# Crooks Corner Shrimp and Cheese Grits



## Raine (Jan 21, 2005)

Crooks Corner Shrimp and Cheese Grits

6 cups (or more) water
1/2 tsp salt
2 cups quick-cooking grits
1 cup grated sharp cheddar cheese (about 4 oz)
Pinch of ground nutmeg
Hot pepper sauce (such as Tabasco), a lot
12 bacon slices, coarsely chopped

2 lb lg uncooked shrimp, peeled, deveined
1/2 lb mushrooms, sliced
2 cups sliced green onions
2 lg garlic cloves, minced
2 1/2 Tbsp fresh lemon juice
1/4 cup chopped fresh parsley

Serves 4

Bring 6 cups water and salt to boil in heavy large saucepan. Whisk in grits.
Reduce heat, cover and simmer until mixture is thick and grits are tender,
stirring occasionally, about 10 minutes. Whisk in 1 cup cheese and nutmeg.
Season to taste with hot pepper sauce. Cover and set aside.
Cook bacon in heavy large skillet over med heat until brown but not crisp.
Transfer bacon to sm bowl, using slotted spoon. Pour off half of drippings
from skillet. Add shrimp to same skillet and cook until just pink, about 2
min. per side.
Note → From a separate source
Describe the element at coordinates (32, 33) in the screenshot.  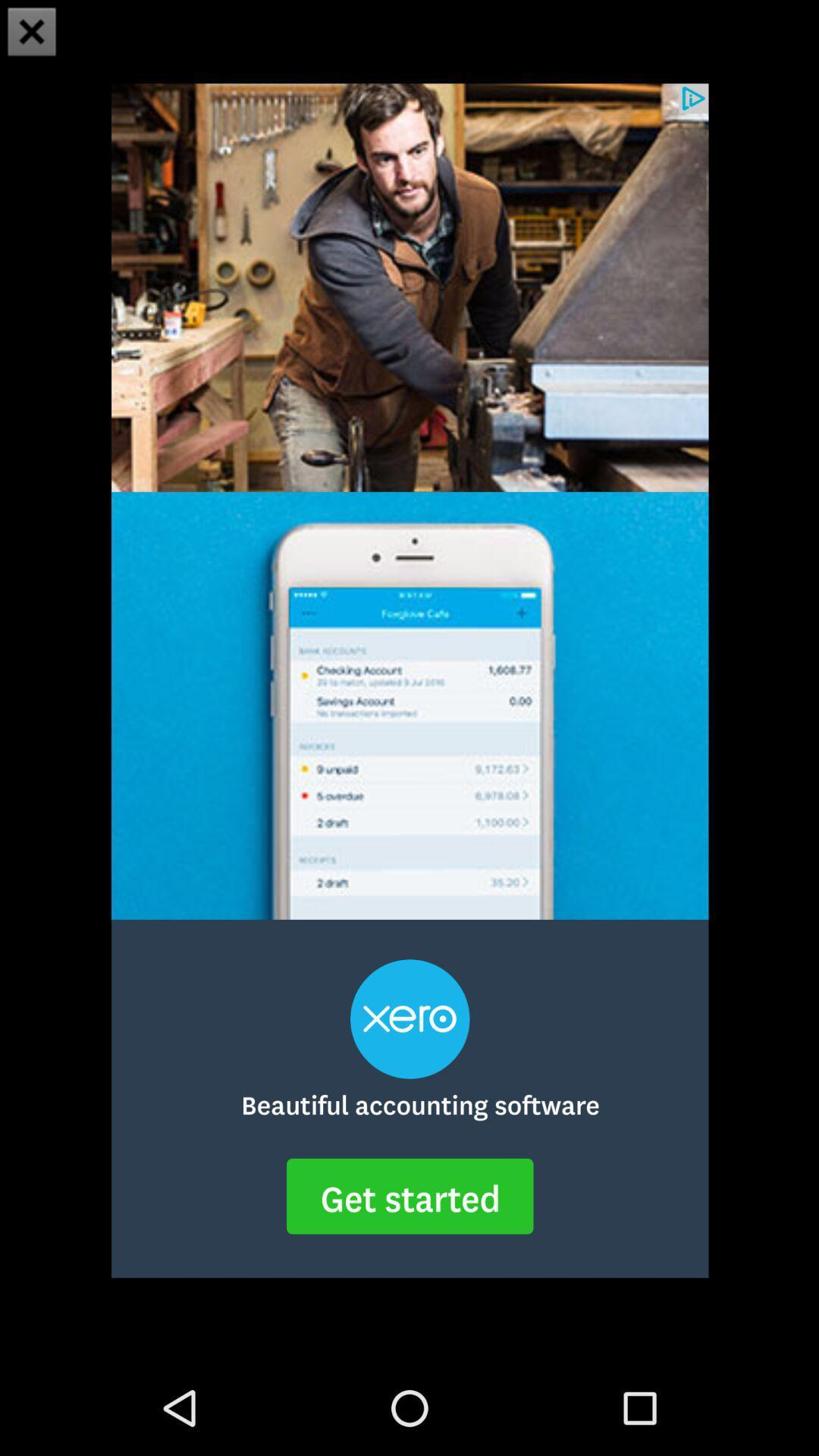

Transfer shrimp to plate, using slotted spoon. Add mushrooms
to same skillet and Sauté until tender, about 4 minutes. Add green onions
and garlic and Sauté 3 minutes. Return shrimp and bacon to skillet. Mix in
lemon juice. Season with salt, pepper and hot pepper sauce.
Bring grits to simmer, adding water by Tbsp if too thick. Spoon grits onto
plates. Spoon shrimp mixture over. Sprinkle with parsley and serve.


----------